A fantasia dele era de nada. Camisa florida, bermuda, finalmente um brasileiro. Ela estava com um grupo. Primos, amigos dos primos. Todos vagamente bávaros. Quando ela o apresentou ao grupo, alguém disse “Píndaro?!” e todos caíram na risada. Ele viu que ela estava rindo também. Deu uma desculpa e afastou-se. Foi procurar o Marcelão. O Marcelão anunciara que levaria várias garrafas presas nas pernas, escondidas sob as calças da fantasia de sultão. O Marcelão tinha o que ele precisava para encher o buraco deixado pela alma. Quinze anos, pensou ele, e já estou perdendo todas as ilusões da vida, começando pelo Carnaval. Não devo chegar aos 30, pelo menos não inteiro.

Passou todo o baile encostado numa coluna adornada, bebendo o guaraná clandestino do Marcelão, vendo ela passar abraçada com uma sucessão de primos e amigos de primos, principalmente um halterofilista, certamente burro, talvez até criminoso, que reduzira sua fantasia a um par de calças curtas de couro. Pensou em dizer alguma coisa, mas só o que lhe ocorreu dizer foi “pelo menos o meu tirolês era autêntico” e desistiu. Mas, quando a banda começou a tocar “Bandeira Branca” e ele se dirigiu para a saída, tonto e amargurado, sentiu que alguém o pegava pela mão, virou-se e era ela. Era ela, meu Deus, puxando-o para o salão. Ela enlaçando-o com os dois braços para dançarem assim, ela dizendo “não vale, você cresceu mais do que eu” e encostando a cabeça no seu ombro. Ela encostando a cabeça no seu ombro.

***

Encontram-se de novo 15 anos depois. Aliás, neste Carnaval. Por acaso, num aeroporto. Ela desembarcando, a caminho do interior, para visitar a mãe. Ele embarcando para encontrar os filhos no Rio. Ela disse “quase não reconheci você sem fantasias”. Ele custou a reconhecê-la. Ela estava gorda, nunca a reconheceria, muito menos de bailarina espanhola. A última coisa que ele lhe dissera fora “preciso te dizer uma coisa”, e ela dissera “no Carnaval que vem, no Carnaval que vem” e no Carnaval seguinte ela não aparecera, ela nunca mais aparecera. Explicou que o pai tinha sido transferido para outro estado, sabe como é, Banco do Brasil, e como ela não tinha o endereço dele, como não sabia nem o sobrenome dele e, mesmo, não teria onde tomar nota na fantasia de falsa bávara…

— O que você ia me dizer, no outro Carnaval? — perguntou ela. — Esqueci — mentiu ele.

Trocaram informações. Os dois se casaram, mas ele já se separou. Os filhos dele moram no Rio, com a mãe.

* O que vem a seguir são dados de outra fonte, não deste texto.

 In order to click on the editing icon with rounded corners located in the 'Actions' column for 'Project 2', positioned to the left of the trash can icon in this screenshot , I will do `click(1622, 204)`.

Ela, o marido e a filha moram em Curitiba, o marido também é do Banco do Brasil…

E a todas essas ele pensando: digo ou não digo que aquele foi o momento mais feliz da minha vida, Bandeira Branca, a cabeça dela no meu ombro, e que todo o resto da minha vida será apenas o resto da minha vida?

E ela pensando: como é mesmo o nome dele? Péricles. Será Péricles? Ele: digo ou não digo que não cheguei mesmo inteiro aos 30, e que ainda tenho o leque?